Rejecting the bail application of the Customs officer, Mr. V.K.
Khurana, the Additional Chief Metropolitan Magistrate (ACMM), Mr.
V.K. Maheshwari, said: ``Being a public servant, the official's
culpability in the case is more serious than Olga Korizeva, an
Uzbekistani woman smuggler and main accused in the case, as
without his connivance Korizeva and her accomplices would not
have been able to smuggle contraband into the country.''
The officer had sought bail on the ground that the main accused
Korizeva had been granted bail.
Korizeva is in Tihar jail under the Conservation of Foreign
Exchange and Prevention of Smuggling Activities Act (COFEPOSA) in
another matter.
Korizeva had once brought seven bullet-proof jackets. The Customs
officials at the Indira Gandhi International Airport cleared them
with a fine of Rs. 15,000.
Olga had been coming with smuggled goods since 1997 and had
visited India for more than a hundred times (80 times in a year).

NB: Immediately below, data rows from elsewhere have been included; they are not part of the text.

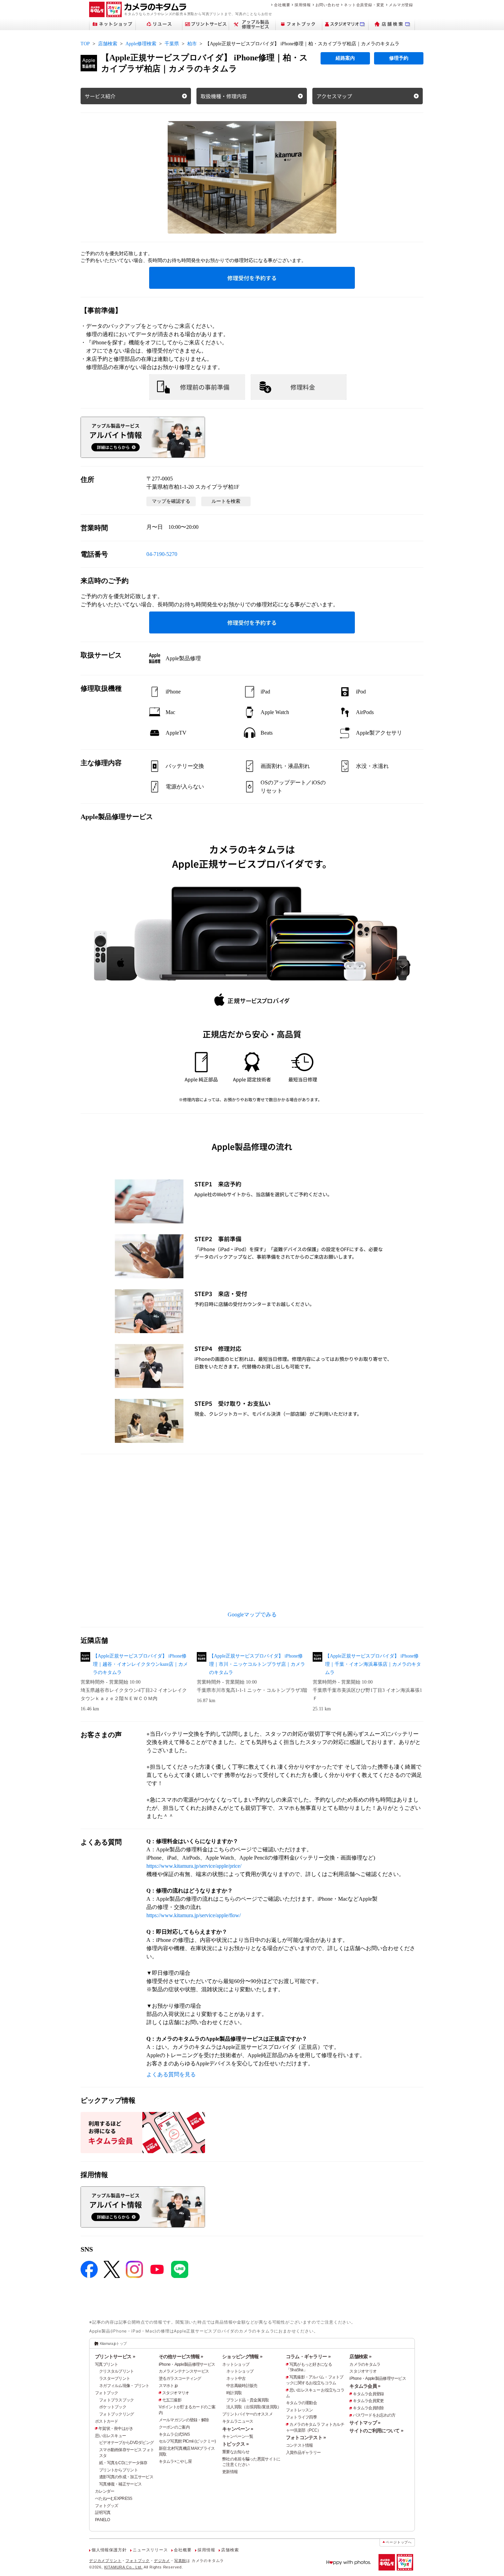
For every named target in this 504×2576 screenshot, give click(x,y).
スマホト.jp (168, 2385)
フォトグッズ (106, 2505)
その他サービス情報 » (181, 2356)
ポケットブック (112, 2407)
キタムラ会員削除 (368, 2408)
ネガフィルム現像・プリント (124, 2385)
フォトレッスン (299, 2410)
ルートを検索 (226, 501)
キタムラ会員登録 (368, 2393)
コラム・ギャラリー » (308, 2356)
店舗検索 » (360, 2356)
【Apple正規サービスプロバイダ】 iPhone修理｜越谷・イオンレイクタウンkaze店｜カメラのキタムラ (140, 1664)
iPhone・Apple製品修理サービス (187, 2364)
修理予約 (398, 58)
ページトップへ (399, 2542)
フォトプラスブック (116, 2400)
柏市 (192, 43)
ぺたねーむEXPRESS (113, 2498)
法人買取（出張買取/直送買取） (253, 2407)
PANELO (102, 2519)
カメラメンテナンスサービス (184, 2371)
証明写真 (102, 2512)
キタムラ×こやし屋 (175, 2461)
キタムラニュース (237, 2421)
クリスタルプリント (116, 2371)
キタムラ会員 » (364, 2386)
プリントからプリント (118, 2470)
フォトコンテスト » (306, 2437)
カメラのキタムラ (364, 2364)
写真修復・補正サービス (120, 2484)
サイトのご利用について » (376, 2430)
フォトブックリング (116, 2414)
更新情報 (230, 2471)
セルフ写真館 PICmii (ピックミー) (187, 2441)
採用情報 (303, 4)
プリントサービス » (115, 2356)
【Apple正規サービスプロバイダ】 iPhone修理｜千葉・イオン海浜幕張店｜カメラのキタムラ (373, 1664)
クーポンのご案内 (174, 2427)
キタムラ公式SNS (174, 2434)
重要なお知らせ (235, 2451)
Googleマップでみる (252, 1614)
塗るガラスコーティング (180, 2378)
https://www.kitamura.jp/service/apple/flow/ (193, 1915)
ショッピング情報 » (242, 2356)
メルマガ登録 (401, 4)
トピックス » (235, 2444)
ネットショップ (235, 2364)
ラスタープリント (114, 2378)
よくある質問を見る (171, 2074)
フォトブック (106, 2392)
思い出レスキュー (110, 2435)
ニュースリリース (150, 2550)
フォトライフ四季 (301, 2417)
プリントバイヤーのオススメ (247, 2414)
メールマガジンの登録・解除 (184, 2420)
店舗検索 (107, 43)
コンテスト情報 (299, 2445)
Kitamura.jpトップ (113, 2343)
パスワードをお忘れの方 (374, 2415)
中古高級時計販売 (241, 2385)
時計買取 (234, 2392)
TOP (85, 43)
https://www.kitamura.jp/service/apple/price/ (193, 1866)
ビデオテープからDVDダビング (126, 2442)
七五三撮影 (171, 2400)
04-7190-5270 (161, 554)
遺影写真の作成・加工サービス (126, 2476)
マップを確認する (171, 501)
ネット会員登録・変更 (364, 4)
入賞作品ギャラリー (303, 2452)
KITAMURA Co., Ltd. (123, 2567)
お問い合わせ (327, 4)
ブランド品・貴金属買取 (247, 2400)
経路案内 (345, 58)
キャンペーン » (237, 2429)
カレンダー (104, 2491)
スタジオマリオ (175, 2392)
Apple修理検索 (140, 43)
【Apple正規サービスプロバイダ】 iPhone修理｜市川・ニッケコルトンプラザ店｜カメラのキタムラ (257, 1664)
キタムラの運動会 (301, 2402)
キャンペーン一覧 (237, 2436)
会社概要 (282, 4)
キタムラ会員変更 (368, 2400)
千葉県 (172, 43)
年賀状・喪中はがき (115, 2428)
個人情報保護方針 (109, 2550)
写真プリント (106, 2364)
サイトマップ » (364, 2422)
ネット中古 (235, 2378)
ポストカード (106, 2421)
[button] (252, 177)
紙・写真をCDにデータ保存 (123, 2462)
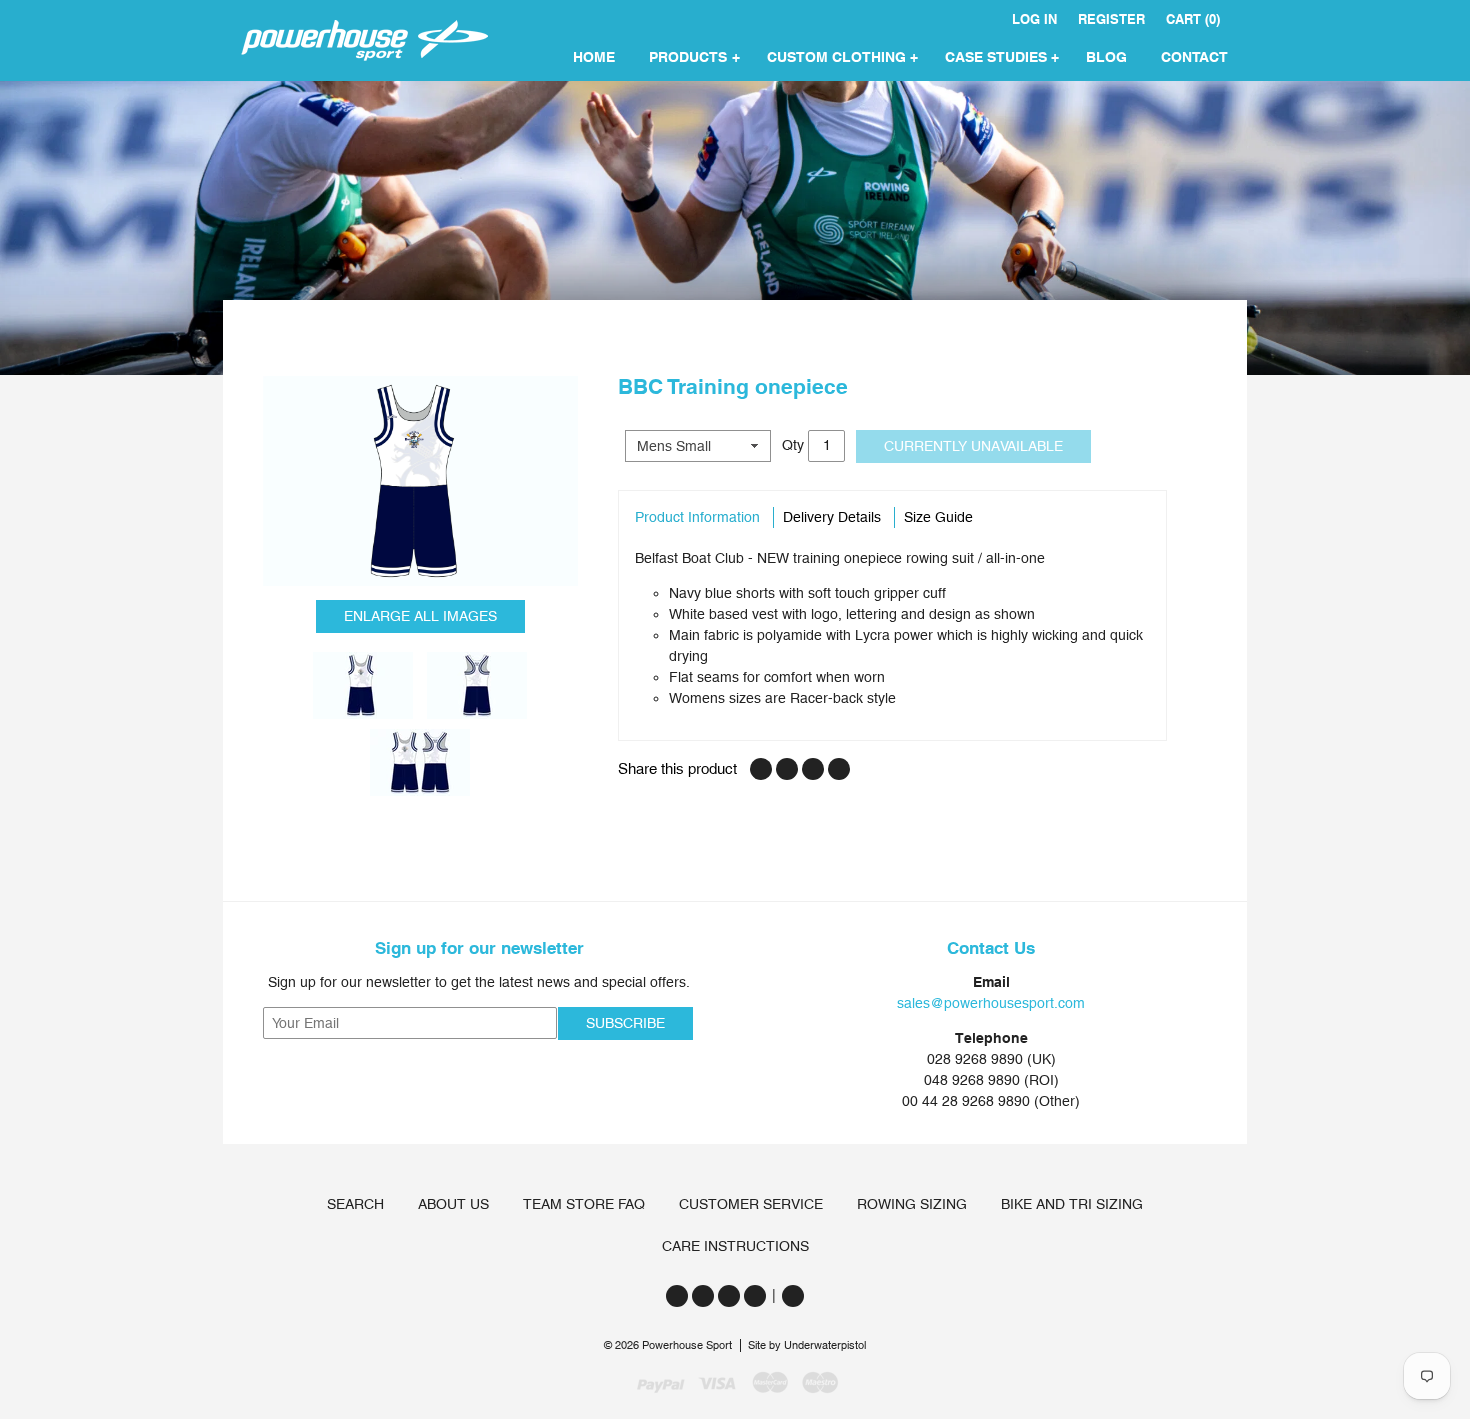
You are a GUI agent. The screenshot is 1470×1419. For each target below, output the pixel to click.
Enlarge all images (420, 616)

The matter came to public knowledge last year when an Additional
Sessions Judge of Delhi during the hearing of bail plea of
Korizeva expressed doubts over the role of the Customs officials
and suggested that the CBI probe their conduct in allowing the
woman to smuggle goods into India on so many occasions.

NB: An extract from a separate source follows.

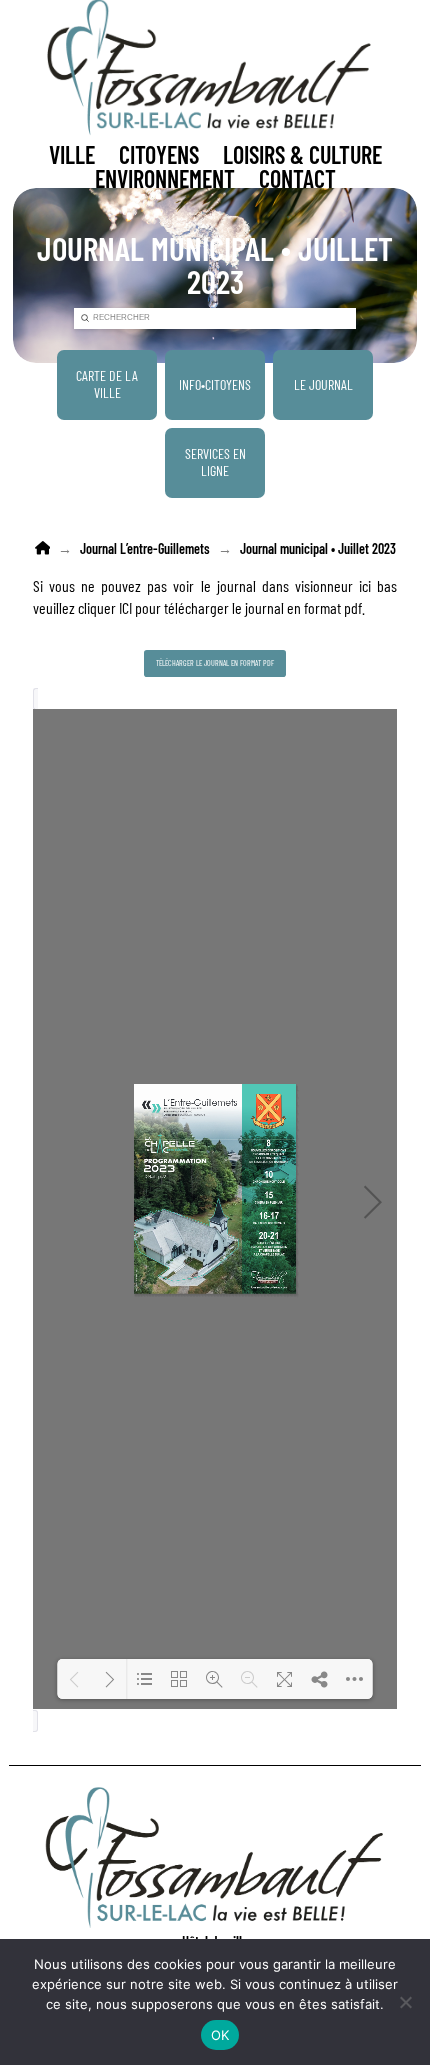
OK (220, 2035)
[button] (72, 155)
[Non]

Korizeva had visited India 22 times in three months before she
was arrested by the Air Customs with 81,160 yards of Chinese silk
valued at Rs. 1,55,82,720 in August last year.
During each visit, she used to go to Lahore on a short trip.
The Customs Department had admitted before the trial court that
on several occasions she was set free and her smuggled goods were
released after she declared her consignment for adjudication.